THE WORLD & YOU TONIGHT: “It’s an unusual style of a song for me. Some of
my friends have said it sounds a bit like Roy Orbison or something like the
sixties. With a track like that it’s sort of hard to put something before it and
it just seemed natural to put it at the head of the album.”
SO NOT OVER YOU: “It’s about a couple who broke up and then regret breaking
up and yearn to get back together again. As in all happy endings they do get
back together again… ‘now I’ve found a way to keep you there beside me to where
my love won’t be denied…’ the sun’s coming through at the end!”
STAY: “There are moments, aren’t there, between lovers where a momentary
gesture just suddenly makes you think how important that person is to you – or
you want somebody to stay just the way they are at that moment, almost like the
way you capture somebody on a photograph. Of course it’s a dream but most
romance is based upon fantasy and wishing and yearning.”

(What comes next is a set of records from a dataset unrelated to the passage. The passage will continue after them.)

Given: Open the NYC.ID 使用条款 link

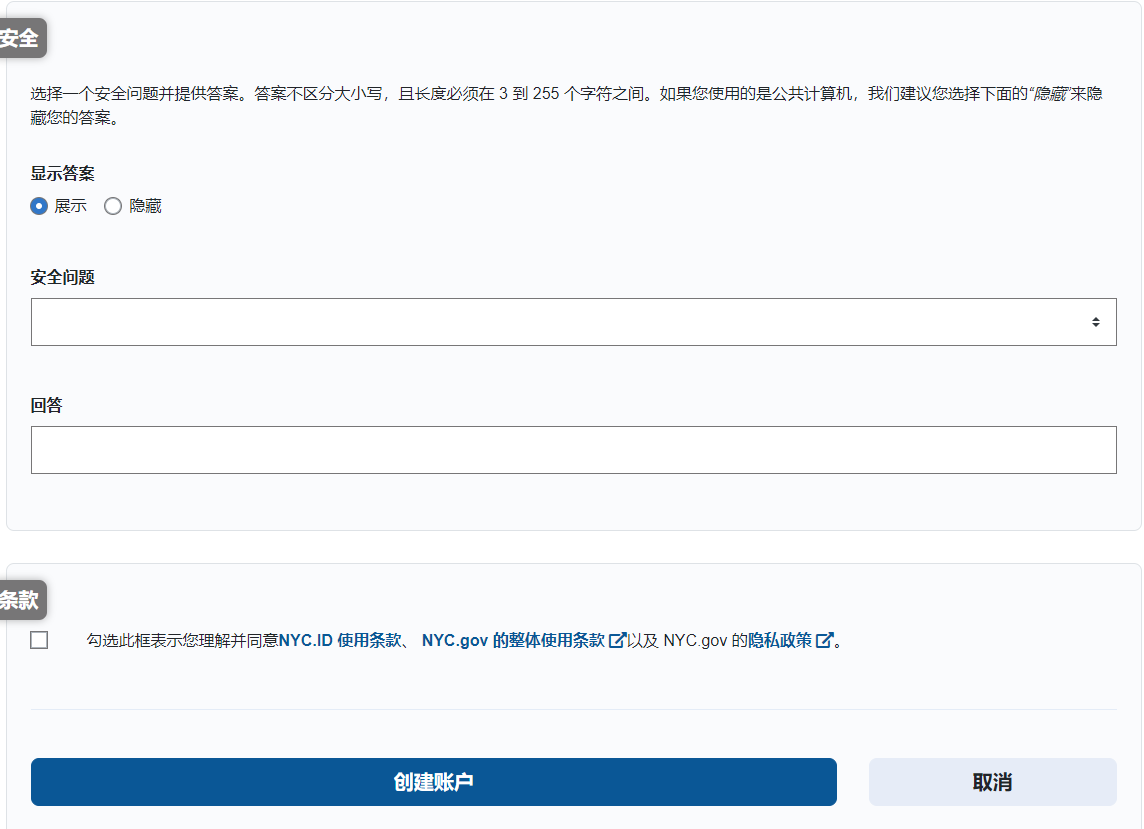Looking at the screenshot, I should 340,640.
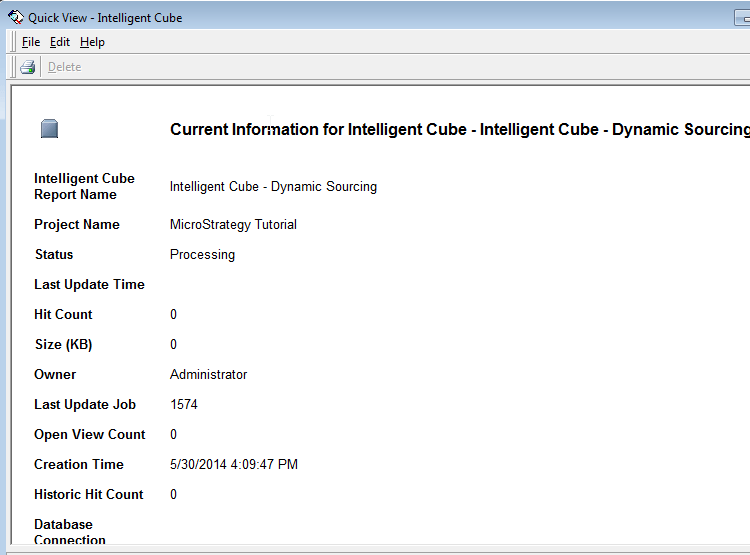The height and width of the screenshot is (555, 750).
Task: Click the 'Open View Count' label
Action: (x=90, y=435)
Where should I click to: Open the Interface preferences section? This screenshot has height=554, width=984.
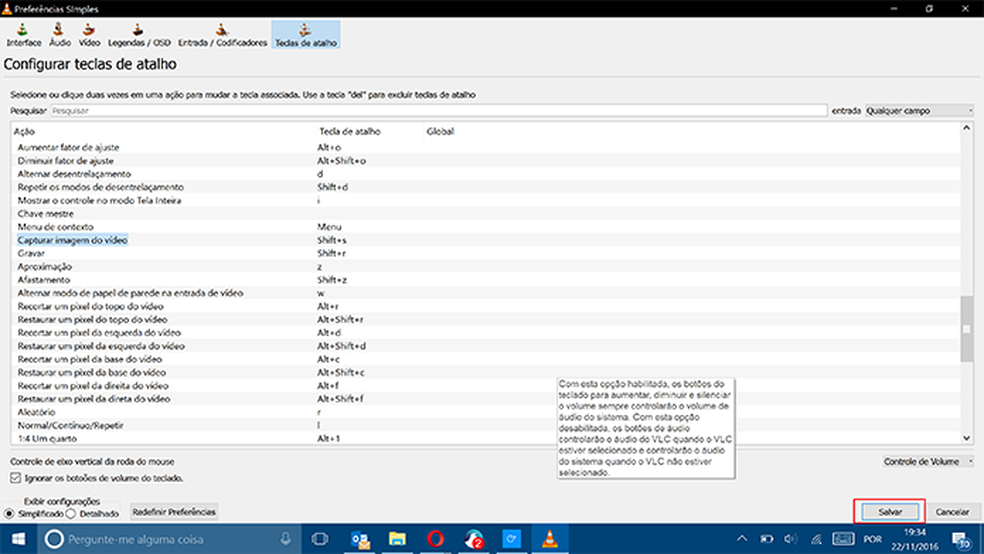(24, 36)
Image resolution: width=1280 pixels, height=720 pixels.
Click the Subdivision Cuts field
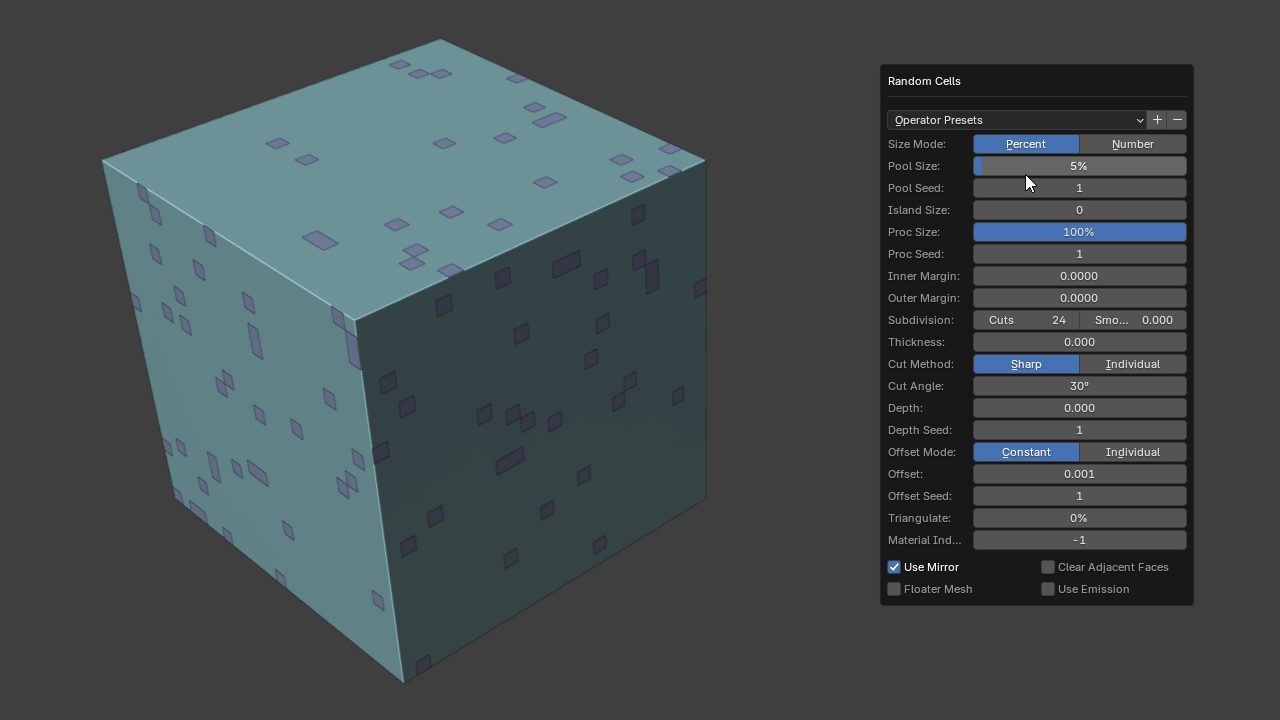(x=1026, y=320)
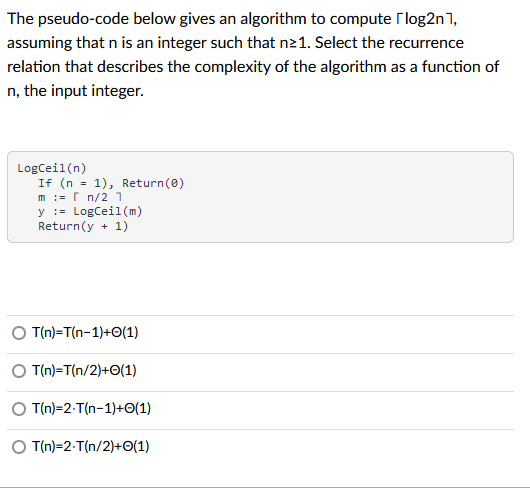The height and width of the screenshot is (488, 530).
Task: Choose the T(n)=T(n/2)+Θ(1) radio option
Action: pyautogui.click(x=19, y=371)

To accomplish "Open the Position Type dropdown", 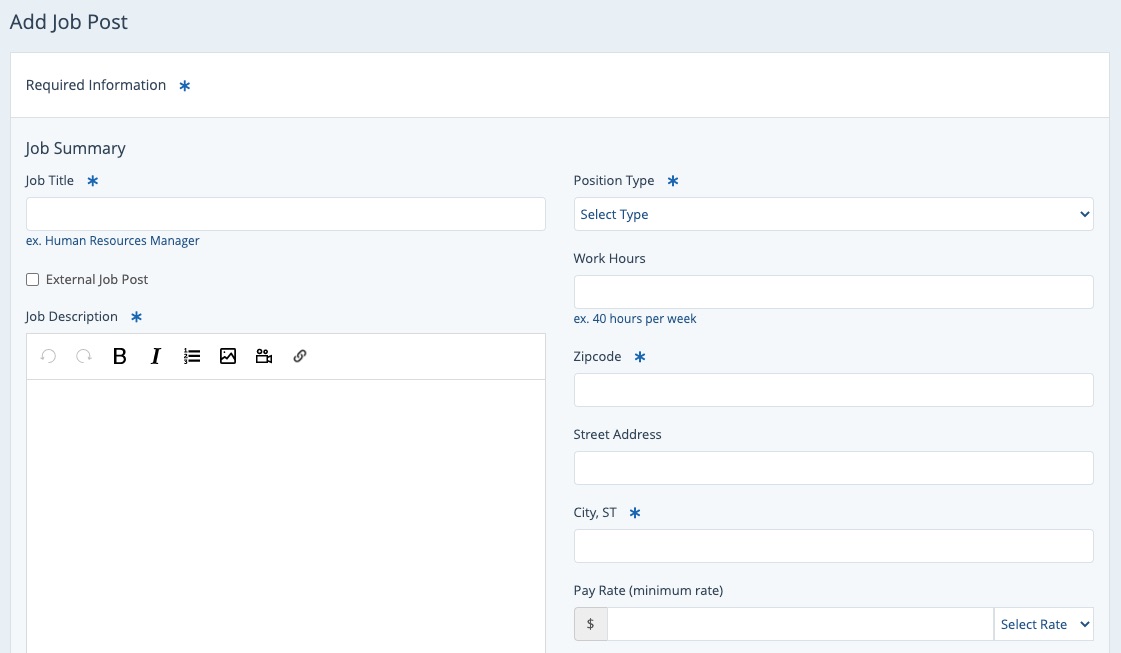I will click(833, 214).
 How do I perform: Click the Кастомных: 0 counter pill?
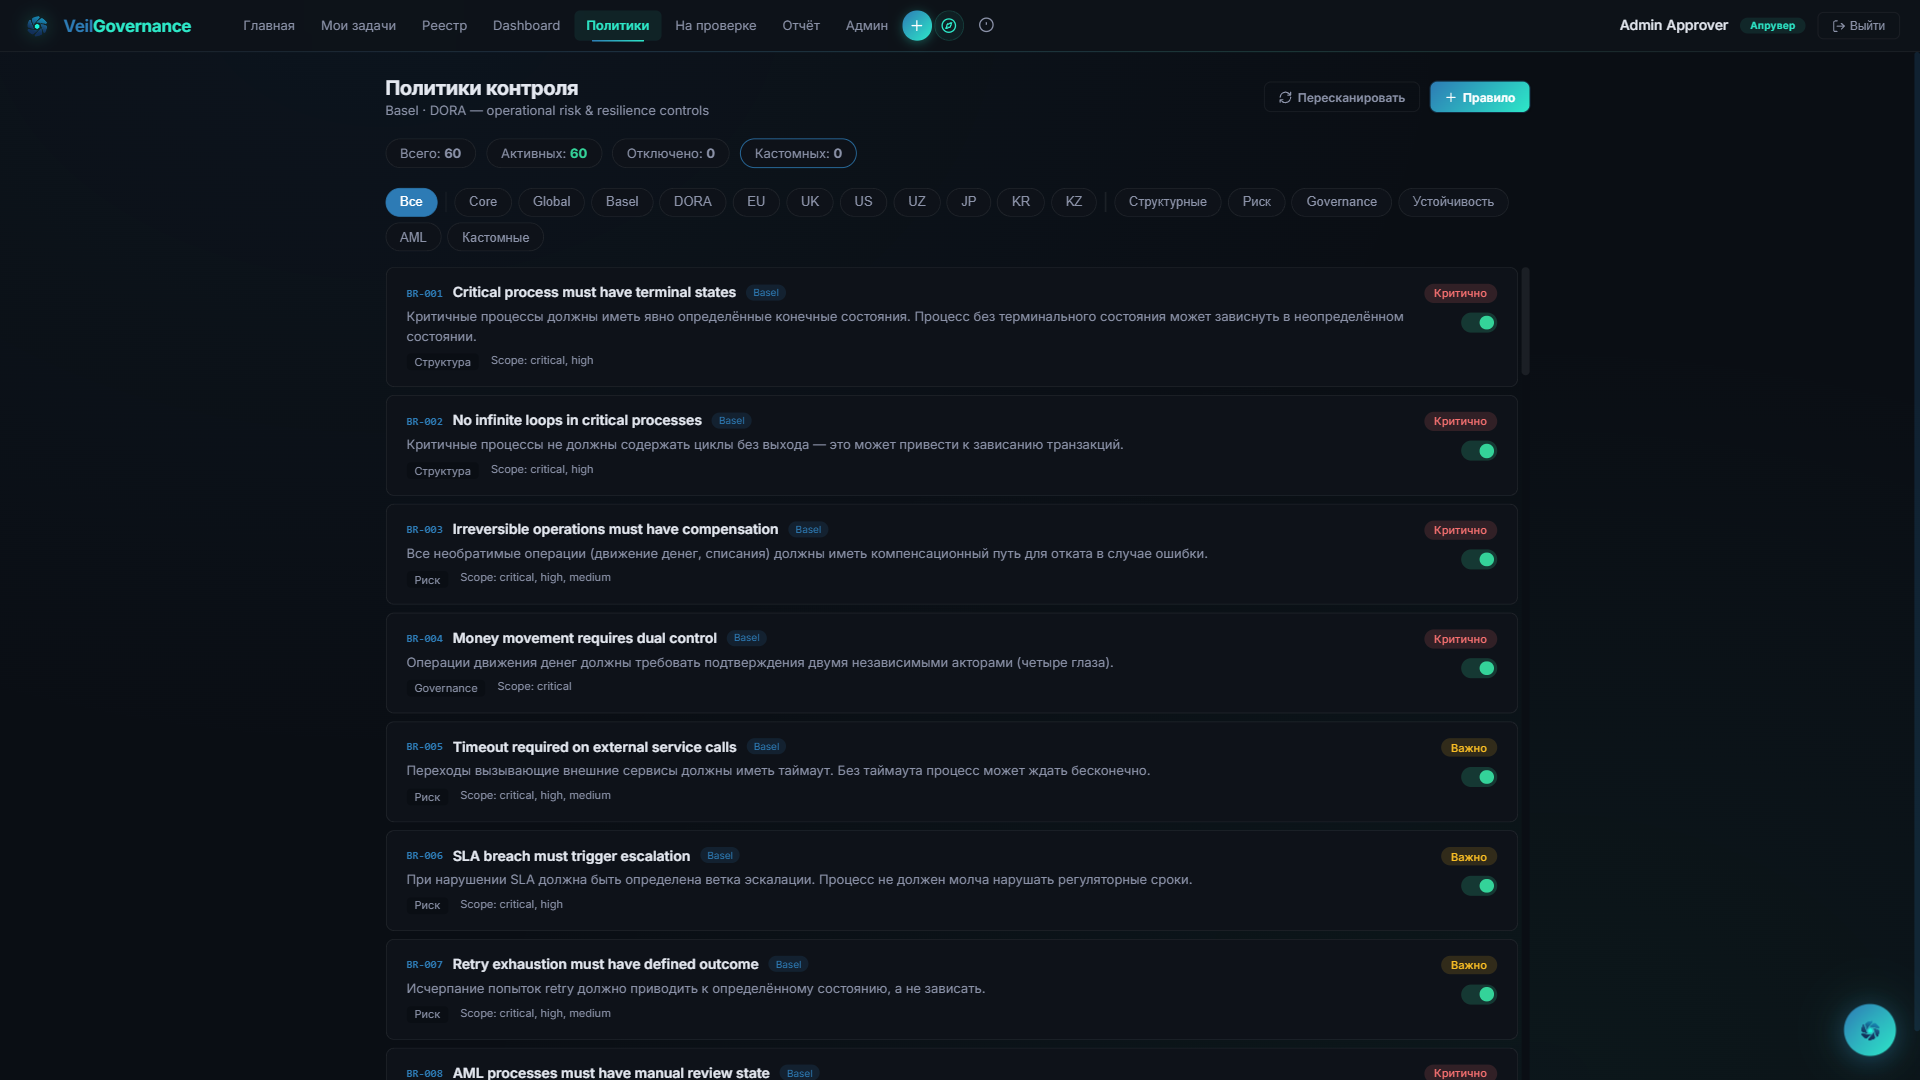click(797, 153)
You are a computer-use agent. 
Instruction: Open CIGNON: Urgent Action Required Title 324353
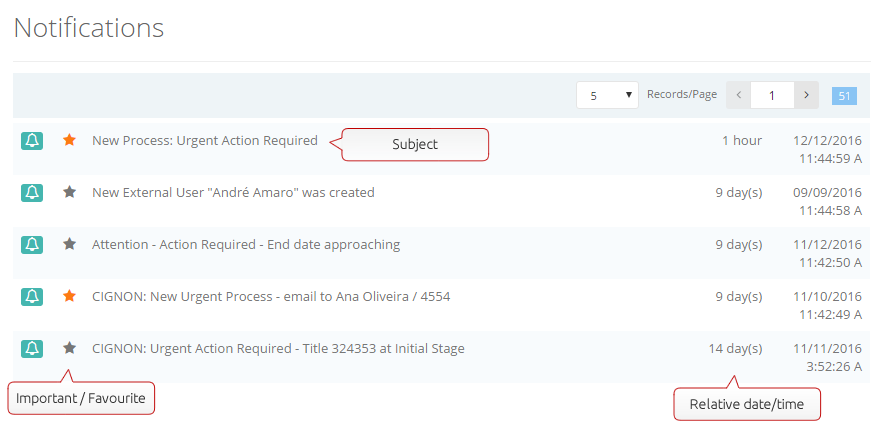point(278,348)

GOOD TIMES HAVE DONE ME WRONG: “The band started jamming on a blues
progression – I wasn’t here when they did it – Andy [Wright] thought it was a
great groove and I did too when I heard it. So I wrote down a set of rough
lyrics and walked in there and just started singing it and Good Times Have Done
Me Wrong just came out. I was probably reflecting on the story and thinking
that there’s some things I shouldn’t have done, and maybe I did too much of this
and too little of that – handled that good, handled that bad… No one gets it
right all the time!”
DEBRIS: “I used to play that song in my bedroom on a little 45 record player
with the arm up before I went to bed at night – over and over again. I’ve always
reached out for melancholic songs and I find that song wonderfully romantic. I’m
very sad that Ronnie Lane died so prematurely and I always wanted to do that
song in some capacity - I felt I had the band to do it this time around.”
LADY: “Jools [Holland] said ‘I’ve got some really nice chords and I should
come over and play them to you.’ So I said ‘Well come on then,’ and he sat down
at the piano over there and we wrote this song together. It was as easy as
that!”
LITTLE ENGLANDER: “It’s about bigotry and I think of Little Englander as
almost like a colloquial phrase that could represent anybody from anywhere in
the world who is small-minded and provincial. It’s great that the kids we had on
it are from all walks of life and all ethnicities.”